TmaxSoft targets Oracle databases with Red Hat partnership

The company, based in Korea but with U.S. offices in Chicago, has made a major push in North America in the last year, looking to both strategic vendor and channel reseller partners to drive its Tibero databases into Oracle’s market.

Joshua Yulish_CEO_TmaxSoft

Josh Yulish, TmaxSoft’s CEO

Today, TmaxSoft has announced a major collaboration with Red Hat which will see its Tibero enterprise database available on Red Hat Enterprise Linux through an Amazon Machine Image (AMI). Tibero has a high compatibility with Oracle, and this partnership is one element of TmaxSoft’s strategy to go after Oracle’s market share. The partnership will allow Red Hat customers to configure and order Tibero directly from the AWS marketplace.

TmaxSoft was founded in Korea in 1997, and sold exclusively in the Asian market until 2006. While a New Jersey office was established early on, the company’s focus on the North American market only really began in the last year. This included the establishment of U.S. corporate headquarters in Chicago. They also have North American offices in New York, San Francisco and Toronto.

“The operation in the US on paper has been around for a number of years, but in terms of a true restart, it has really only been about eight months,” said Josh Yulish, TmaxSoft’s CEO.

“Our message to the market is the delivery of Oracle functionality at a much lower price,” said Larry Fredette, Senior Pre-Sales Solution Architect at TmaxSoft.

This message has two strategic components.

Franco Rizzo

Franco Rizzo, Senior Pre-Sales Solution Architect at TmaxSoft

“Our go-to-market strategy here is two pronged,” said Franco Rizzo, Senior Pre-Sales Solution Architect at TmaxSoft. “First, we try to match Oracle feature by feature, including active/active clustering, so a migration from Oracle is fairly seamless. Second, while Oracle’s pricing is not virtualization-optimized at all, our licensing model favors enterprises that deploy databases in a virtual environment. We allow a license to license only a subset of their virtual environment, so instead of requiring 100 per cent of these CPUs, it may be as little as 20 or 30 per cent.”

“Even without the licensing, Tibero is also cheaper head to head against Oracle,” Fredette said. Tmaxsoft has used these advantages to convert almost 150 Oracle installations to Tibero.

The challenge of course, is that while Tmaxsoft is well known in the Asian market, and boasts some of Korea’s huge conglomerates as customers, in North America they are much less well known, while Oracle is the opposite. Tmaxsoft is attempting to leverage Oracle’s reputation however, by capitalizing on what they say is some broad discontent among major Oracle partners, as well as customer concerns about Oracle’s expense.

Larry Fredette

Larry Fredette, Senior Pre-Sales Solution Architect at TmaxSoft

“We are looking for partners who are unhappy with Oracle,” Yulish said.

“Systems integrators will be very significant,” he stated. “The SIs see value in working with us because there are a lot of migration services. Our SI partners have brought us a lot of opportunities, and put millions in our pipeline, but now we are now bringing them opportunities they were not getting and growing their pipeline as well.”

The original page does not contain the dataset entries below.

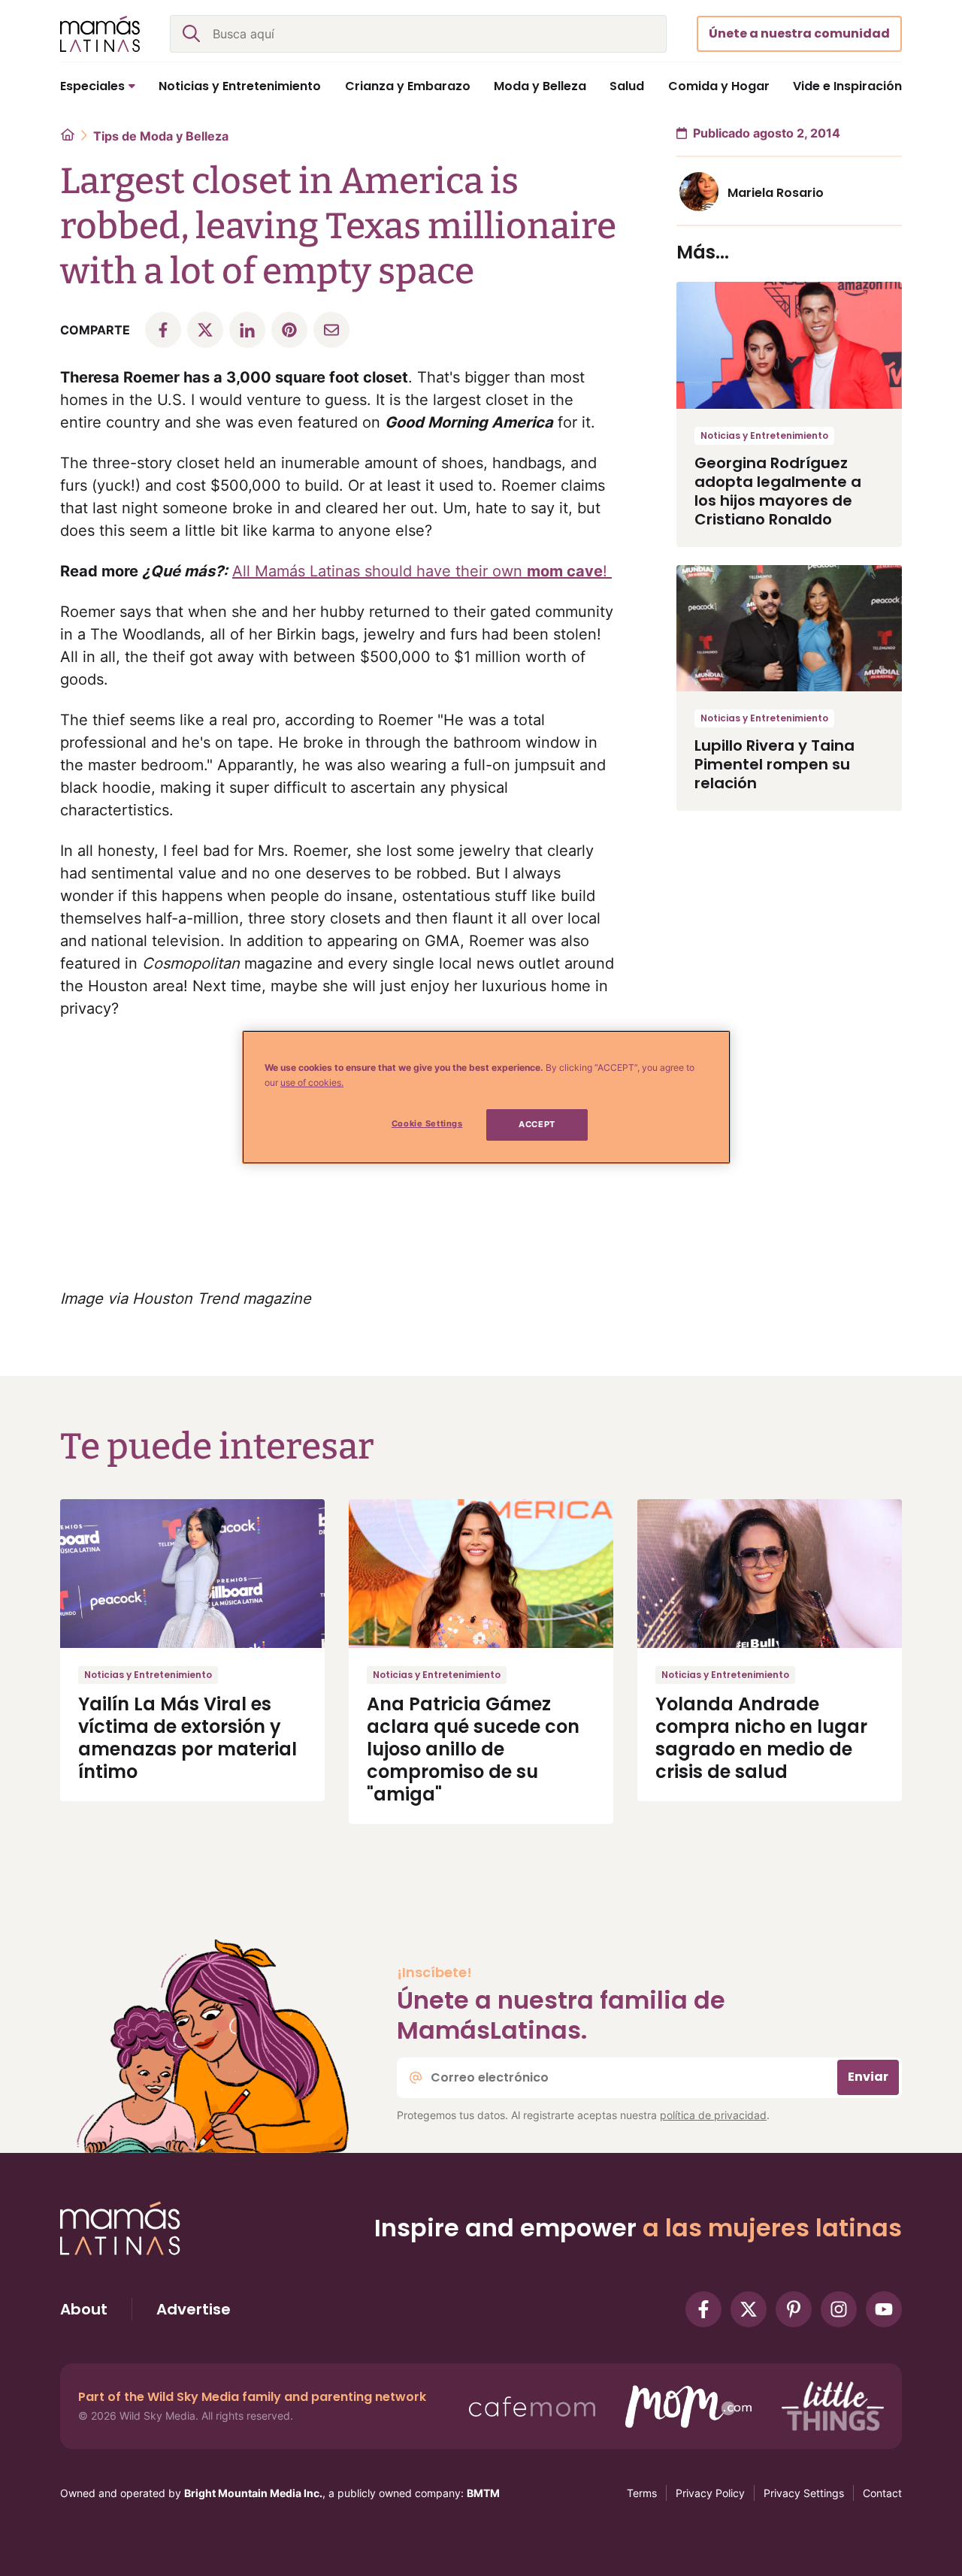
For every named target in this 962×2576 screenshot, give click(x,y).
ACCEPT (537, 1124)
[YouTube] (884, 2309)
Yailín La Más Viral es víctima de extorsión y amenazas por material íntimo (187, 1738)
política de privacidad (713, 2115)
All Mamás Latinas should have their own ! (422, 571)
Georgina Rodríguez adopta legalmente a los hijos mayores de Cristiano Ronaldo (777, 491)
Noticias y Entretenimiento (764, 435)
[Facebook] (703, 2309)
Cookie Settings (427, 1123)
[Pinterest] (794, 2309)
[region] (486, 1097)
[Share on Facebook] (163, 330)
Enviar (868, 2076)
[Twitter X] (749, 2309)
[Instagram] (839, 2309)
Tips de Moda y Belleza (160, 136)
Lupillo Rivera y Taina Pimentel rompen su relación (774, 764)
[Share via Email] (331, 330)
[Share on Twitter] (205, 330)
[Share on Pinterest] (289, 330)
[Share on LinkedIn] (247, 330)
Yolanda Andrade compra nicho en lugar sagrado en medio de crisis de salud (761, 1738)
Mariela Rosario (776, 192)
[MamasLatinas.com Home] (100, 34)
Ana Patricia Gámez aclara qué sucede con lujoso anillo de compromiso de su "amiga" (473, 1749)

“VARs implement us in private cloud offerings, and we are using a couple of MSPs who can bring us to their customers,” Fredette said. The MSPs want to build database-as-a-service into their hybrid cloud offerings.

The ISV partnerships are critical. Before the Red Hat deal was signed, Tmaxsoft was already working with IBM.

“IBM has a competing database but they see us as a partner with whom they can  compete against Oracle,” Yulish said. “Most customers who have Oracle or are looking at Oracle are not looking at DB2, so IBM needs us to compete against Oracle. We are working on joint go-to-market plans with them.

The Red Hat partnership stems from the same motivation on the other vendor’s side.

“With Red Hat, we can get scale, and they can partner with a company with an enterprise database that can go head to head with Oracle,” Yulish said.

Yulish also indicated that Tmaxsoft is in the final stages of talks with VMware as well. Nothing has transpired yet with Microsoft however, who would seemingly be a logical partner.

“We started with the ones who approached us opportunistically, and that was IBM, Red Hat, and VMware,” he indicated.

“In 2016, if we could get 15 per cent of our sales through these vendor channels, that would be great,” he added. “In the next three plus years, we expect 30 per cent, and that’s not higher only because we expect strong growth from our other channels as well.

While Tmaxsoft also has a direct sales force, Yulish said most of the leverage will be done through channels, especially in the beginning. While large enterprises are a logical base, he indicated smaller organizations who need an enterprise grade database are strong prospects as well.

“We see this is a great entree into larger services opportunities for partners,” he stressed. “Our goal is not to build a services organization internally, so there is no conflict. For VARs, we are looking for ones who really understand what we are trying to do and understand the customer issues on the database side, so that they can sell Tiburo and offer value-add services around it.”